Synopsis

#include <boost/math/special_functions/erf.hpp>

namespace boost{ namespace math{

template <class T>
calculated-result-type erf_inv(T p);

template <class T, class Policy>
calculated-result-type erf_inv(T p, const Policy&);

template <class T>
calculated-result-type erfc_inv(T p);

template <class T, class Policy>
calculated-result-type erfc_inv(T p, const Policy&);

}} // namespaces

The return type of these functions is computed using the result type calculation rules: the return type is double if T is an integer type, and T otherwise.

The final Policy argument is optional and can be used to control the behaviour of the function: how it handles errors, what level of precision to use etc. Refer to the policy documentation for more details.

Description

template <class T>
calculated-result-type erf_inv(T z);

template <class T, class Policy>
calculated-result-type erf_inv(T z, const Policy&);

Returns the inverse error function of z, that is a value x such that:

p = erf(x);

template <class T>
calculated-result-type erfc_inv(T z);

template <class T, class Policy>
calculated-result-type erfc_inv(T z, const Policy&);

Returns the inverse of the complement of the error function of z, that is a value x such that:

p = erfc(x);

Accuracy

For types up to and including 80-bit long doubles the approximations used are accurate to less than ~ 2 epsilon. For higher precision types these functions have the same accuracy as the forward error functions.

Testing

There are two sets of tests:

Implementation

These functions use a rational approximation devised by JM to calculate an initial approximation to the result that is accurate to ~10^-19, then only if that has insufficient accuracy compared to the epsilon for T, do we clean up the result using Halley iteration.
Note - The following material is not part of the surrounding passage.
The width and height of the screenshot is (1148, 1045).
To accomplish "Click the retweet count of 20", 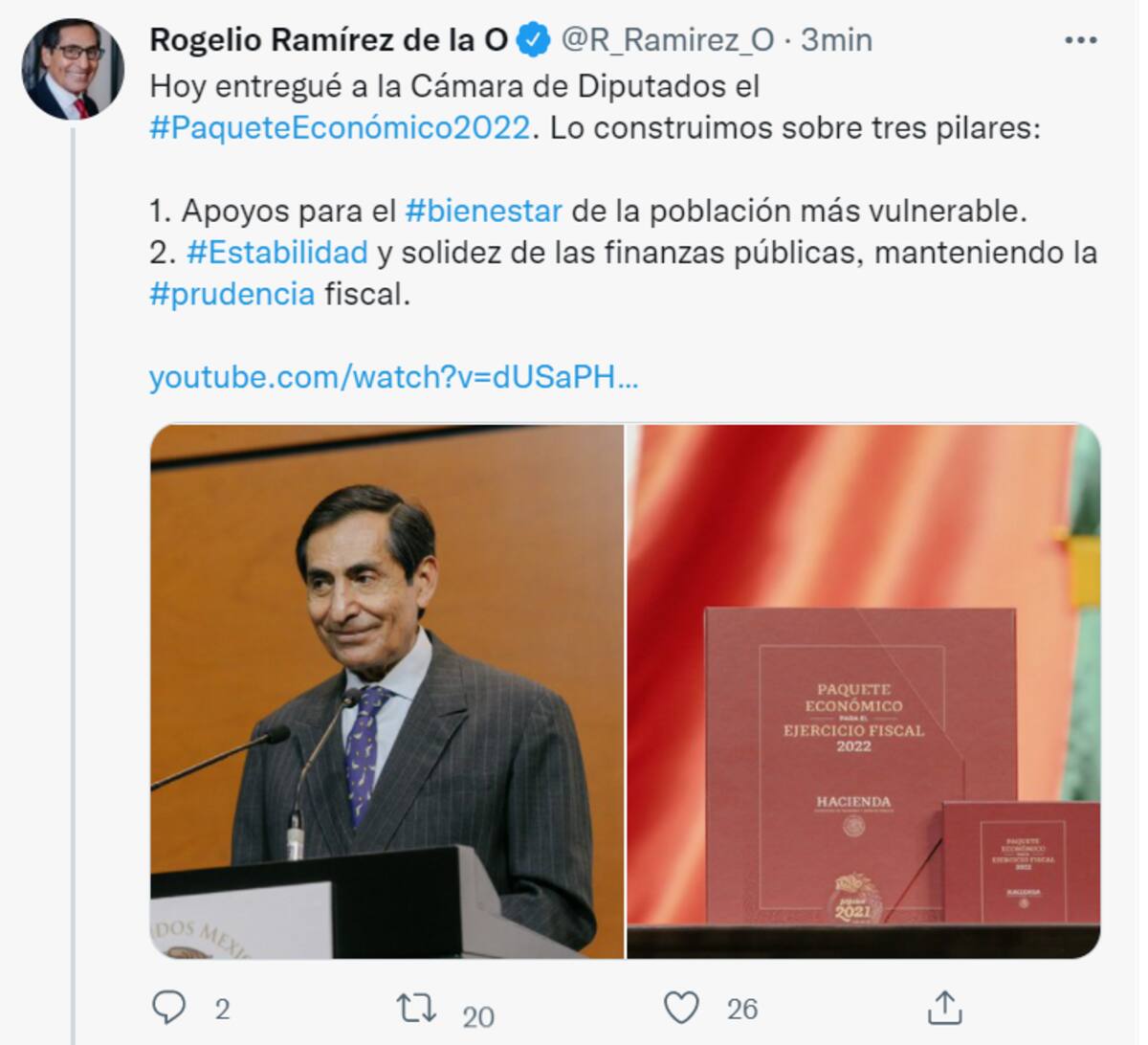I will pos(478,1015).
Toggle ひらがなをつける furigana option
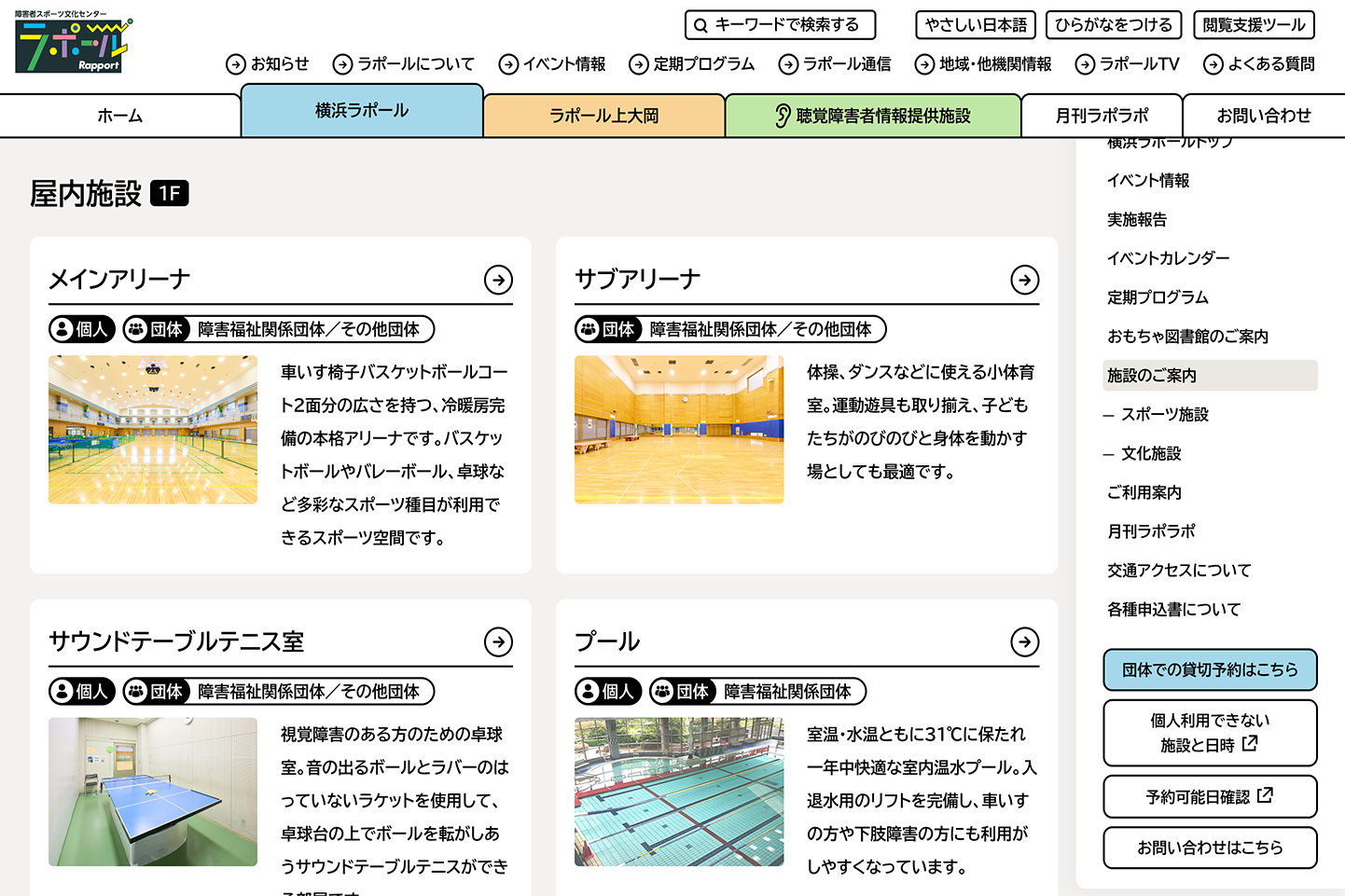 [x=1114, y=25]
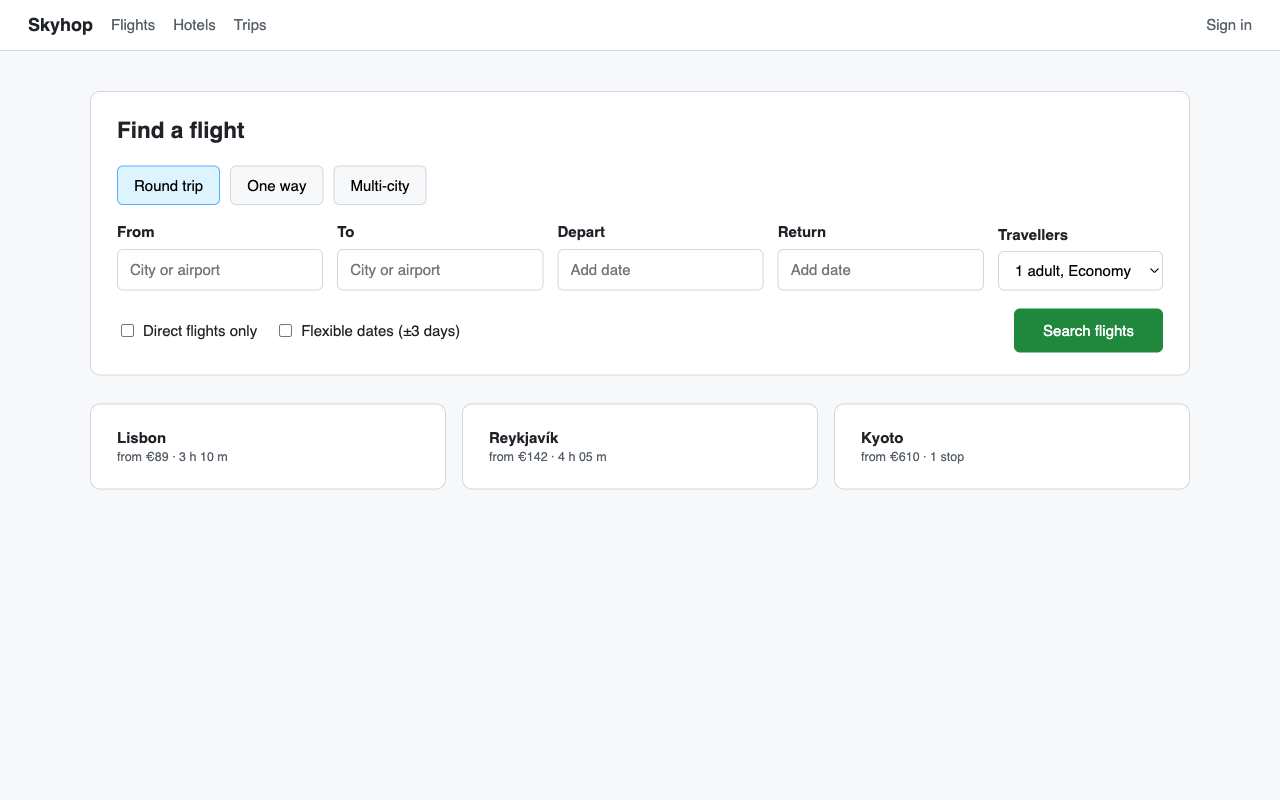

Constructing rational approximations to the erf/erfc functions is actually surprisingly hard, especially at high precision. For this reason no attempt has been made to achieve 10^-34 accuracy suitable for use with 128-bit reals.

In the following discussion, p is the value passed to erf_inv, and q is the value passed to erfc_inv, so that p = 1 - q and q = 1 - p and in both cases we want to solve for the same result x.

For p < 0.5 the inverse erf function is reasonably smooth and the approximation:

x = p(p + 10)(Y + R(p))

Gives a good result for a constant Y, and R(p) optimised for low absolute error compared to |Y|.

For q < 0.5 things get trickier, over the interval 0.5 > q > 0.25 the following approximation works well:

x = sqrt(-2log(q)) / (Y + R(q))

While for q < 0.25, let

z = sqrt(-log(q))

Then the result is given by:

x = z(Y + R(z - B))

As before Y is a constant and the rational function R is optimised for low absolute error compared to |Y|. B is also a constant: it is the smallest value of z for which each approximation is valid. There are several approximations of this form each of which reaches a little further into the tail of the erfc function (at long double precision the extended exponent range compared to double means that the tail goes on for a very long way indeed).